Text of the letter submitted to the Office of the Prime Minister and also submitted to all of the Ministers.

Number: 7670

Date: 16 Qawl 106

Coinciding with 17 Azar 1328 [8 December 1949]

 

Esteemed Prime Minister

With utmost respect, we convey the following:

This Assembly has remained uninformed about the results of its previous letters of appeal regarding the assaults and deprivations inflicted upon the Baha’is of Iran, and it appears that no serious or effective actions have been taken by your respected group to prevent the violations of the malefactors and prejudiced people who are daily arising against the innocent Baha’is of this sacred country; yet, given the fact that pressures on the Baha’is of Iran continue, due to the urgency of the matter, we are forced, once again, to convey the following. Given that in our previous letters we had reported to Your Highness some of the deprivations of the Baha’is of Iran and the injuries inflicted upon them, here we will confine our report to mentioning a few examples of the new attacks that have been made against a large number of honest and loyal servants of the imperial government in the past few months:

  1. The Baha’i youth who complete their secondary and higher studies in the field of education, and wish to serve this country with utmost purity of motive and honesty, are being prevented from engaging in this honourable service solely because they are Baha’is.
  2. Individuals who have long spent their precious lives in the teaching profession and have expended twenty years of their physical and spiritual energies in this path are being laid off from service on the same basis. For example, recently in Sirjan, Mazandaran, Saveh, and other areas, based on official orders of the Ministry of Culture, a number of Baha’is were laid off from their normal service solely because of being Baha’i. Documentation and evidence in support of this claim is available.
  3. Some physician assistants have been laid off because they have openly stated their religious beliefs.
  4. In Amoreh, Khalajastan [district], Qom, a number of Baha’i peasants who, with utmost dignity and observance of humane principles, were engaged in agricultural work, were exiled to Yazd for two years at the order of the local Security Council, based on allegations of troublemaking, following agitation by prejudiced elements, and as a result of incitement by powerful individuals who are always using religion as an excuse to reap financial benefits. Certainly, even the consciences of those who have issued this order must have been ashamed by such strange slanders and false accusations. The appeals of these oppressed ones, and the sighs and cries of their beleaguered families, have had no effect. Most surprising and astonishing of all, the relevant agents forced these poor ones to walk on foot without any provisions for the journey and paid no attention whatsoever to their sighs and cries, and have cast all mercy and compassion to the side. Indeed, those oppressed individuals, in a letter written to their families, exposed this injustice and hatefulness in very simple and plain words:

“We had not yet had our tea when Lieutenant Darougar came to the office and shouted angrily at the agents, ‘Why didn’t you move these people last night?’ [This is] at a time when they had not given us a cent for the cost of our journey. We told them, ‘The two of us are old men and are unable to set out on foot, without provisions or money, on such a long trip.’ With great anger he replied, ‘I am not responsible for whether you are able or not able to go. I have been given orders that I must send you on foot to Yazd from one destination to the other at your own cost.’ He then shouted with utmost anger at the agents, saying ‘You must move them immediately, and don’t linger any more. I don’t care about these things. The Committee has given its orders that I must deliver you from one destination to the other at your own cost until your reach Yazd. It is not my responsibility whether you have the strength or not. Don’t talk anymore and move at once.’ We then began to walk, feeling insulted and miserable. We walked for a bit, but realized that we did not have the strength or energy to walk on foot with the agents ...”

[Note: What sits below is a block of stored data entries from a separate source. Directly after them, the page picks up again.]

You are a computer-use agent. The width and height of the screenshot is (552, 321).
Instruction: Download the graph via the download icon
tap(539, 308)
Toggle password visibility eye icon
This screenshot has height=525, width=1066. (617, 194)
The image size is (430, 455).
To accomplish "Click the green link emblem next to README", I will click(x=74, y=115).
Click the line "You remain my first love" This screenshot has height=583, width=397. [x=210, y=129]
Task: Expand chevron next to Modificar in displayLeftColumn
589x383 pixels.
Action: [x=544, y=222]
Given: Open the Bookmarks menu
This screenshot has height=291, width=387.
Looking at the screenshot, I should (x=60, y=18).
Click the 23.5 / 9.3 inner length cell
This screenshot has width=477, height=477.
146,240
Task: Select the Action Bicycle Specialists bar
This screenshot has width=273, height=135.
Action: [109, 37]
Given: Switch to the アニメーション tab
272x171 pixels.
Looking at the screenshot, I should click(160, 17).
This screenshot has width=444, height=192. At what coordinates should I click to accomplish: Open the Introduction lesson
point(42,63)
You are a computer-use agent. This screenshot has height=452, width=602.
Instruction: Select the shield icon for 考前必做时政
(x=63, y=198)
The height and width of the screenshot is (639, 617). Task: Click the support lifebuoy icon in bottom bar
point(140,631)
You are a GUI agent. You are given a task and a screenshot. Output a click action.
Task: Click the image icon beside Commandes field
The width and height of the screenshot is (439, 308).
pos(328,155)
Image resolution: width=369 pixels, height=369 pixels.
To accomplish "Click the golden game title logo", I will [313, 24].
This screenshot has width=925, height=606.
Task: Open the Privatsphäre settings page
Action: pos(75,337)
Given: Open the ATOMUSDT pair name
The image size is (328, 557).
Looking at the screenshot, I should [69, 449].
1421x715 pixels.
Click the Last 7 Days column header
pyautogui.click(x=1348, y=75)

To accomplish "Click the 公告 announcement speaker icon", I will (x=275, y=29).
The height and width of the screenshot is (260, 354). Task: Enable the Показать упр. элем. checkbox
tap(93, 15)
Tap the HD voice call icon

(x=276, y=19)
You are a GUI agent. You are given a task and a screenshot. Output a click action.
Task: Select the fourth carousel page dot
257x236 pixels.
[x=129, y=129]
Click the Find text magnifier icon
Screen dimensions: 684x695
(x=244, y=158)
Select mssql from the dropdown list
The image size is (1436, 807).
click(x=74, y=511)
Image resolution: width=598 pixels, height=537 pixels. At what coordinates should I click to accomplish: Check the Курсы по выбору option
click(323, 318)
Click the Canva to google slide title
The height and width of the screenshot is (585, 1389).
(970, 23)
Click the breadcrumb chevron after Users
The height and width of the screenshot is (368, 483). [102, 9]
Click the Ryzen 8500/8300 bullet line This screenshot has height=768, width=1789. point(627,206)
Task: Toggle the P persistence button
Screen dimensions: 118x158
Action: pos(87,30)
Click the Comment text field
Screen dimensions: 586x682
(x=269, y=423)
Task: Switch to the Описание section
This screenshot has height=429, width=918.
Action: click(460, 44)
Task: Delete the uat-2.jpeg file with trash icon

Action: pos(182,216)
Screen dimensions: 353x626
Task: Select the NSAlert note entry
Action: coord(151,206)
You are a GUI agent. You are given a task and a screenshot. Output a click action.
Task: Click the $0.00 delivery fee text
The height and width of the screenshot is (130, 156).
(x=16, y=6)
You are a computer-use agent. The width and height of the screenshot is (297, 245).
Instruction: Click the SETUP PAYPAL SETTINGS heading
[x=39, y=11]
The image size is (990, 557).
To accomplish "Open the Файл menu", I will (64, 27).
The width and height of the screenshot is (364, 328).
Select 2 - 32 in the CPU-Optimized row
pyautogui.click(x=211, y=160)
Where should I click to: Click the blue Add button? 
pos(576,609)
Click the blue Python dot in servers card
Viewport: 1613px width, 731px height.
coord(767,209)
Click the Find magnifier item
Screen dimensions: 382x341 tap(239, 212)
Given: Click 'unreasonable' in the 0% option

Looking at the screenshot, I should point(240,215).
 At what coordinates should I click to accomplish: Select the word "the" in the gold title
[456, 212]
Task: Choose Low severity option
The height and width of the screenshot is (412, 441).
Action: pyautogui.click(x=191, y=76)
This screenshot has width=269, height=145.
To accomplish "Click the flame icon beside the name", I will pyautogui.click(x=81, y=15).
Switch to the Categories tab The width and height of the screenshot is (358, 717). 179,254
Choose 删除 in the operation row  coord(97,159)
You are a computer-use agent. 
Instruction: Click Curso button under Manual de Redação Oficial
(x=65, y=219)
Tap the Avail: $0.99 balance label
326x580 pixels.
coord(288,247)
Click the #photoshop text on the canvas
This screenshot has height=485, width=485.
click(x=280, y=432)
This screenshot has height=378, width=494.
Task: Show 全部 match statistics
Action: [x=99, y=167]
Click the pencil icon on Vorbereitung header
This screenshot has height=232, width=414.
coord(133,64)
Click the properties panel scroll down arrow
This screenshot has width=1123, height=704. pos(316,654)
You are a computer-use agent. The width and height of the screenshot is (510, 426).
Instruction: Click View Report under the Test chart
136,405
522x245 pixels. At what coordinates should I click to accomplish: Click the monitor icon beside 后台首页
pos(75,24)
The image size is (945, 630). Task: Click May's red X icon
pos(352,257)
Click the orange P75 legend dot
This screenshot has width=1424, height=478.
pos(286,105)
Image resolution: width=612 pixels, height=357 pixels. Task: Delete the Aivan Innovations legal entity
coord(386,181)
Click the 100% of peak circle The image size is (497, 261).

Do not these unacceptable behaviours and unfortunate conditions remind your esteemed Committee of the injustices of the Middle Ages? And do they not reignite the memories of the same religious prejudices of the founders of the Inquisition? Is such treatment of the Baha’is of Iran truly in accordance with the statements of His Highness the Shah, or the contents of the Atlantic Charter or the Declaration on Human Rights, or―most important of all―with Articles 8, 9, 12, 14, and 17 of the Amendment to the Constitution? And, during this luminous century, when so much expectation and anticipation is focused on ancient Iran by civilized countries and governments of the world, is the government of the shah able to allow the continuation of these audacious actions and, as before, give free reign to the prejudiced and hateful individuals to persecute the Baha’is?

The trip by His Highness the Shah to the United States has, more than ever before, held up the sacred country of Iran in front of the eyes of the people of the world and has greatly increased the expectations and hopes of the advanced countries of the world with respect to the people and government of Iran. When the top leader of the United States unequivocally and clearly states that all minority groups in Iran live with utmost prosperity and security in Iran and none of their basic rights are violated, and that there is no racial or religious discrimination, and the foundation of the country’s administration is established upon democratic principles, it is obvious that the internal condition and situation of the country must also give credence to the shah’s statements, and the actions of the government reflect all of his sacred hopes like a clear and transparent mirror.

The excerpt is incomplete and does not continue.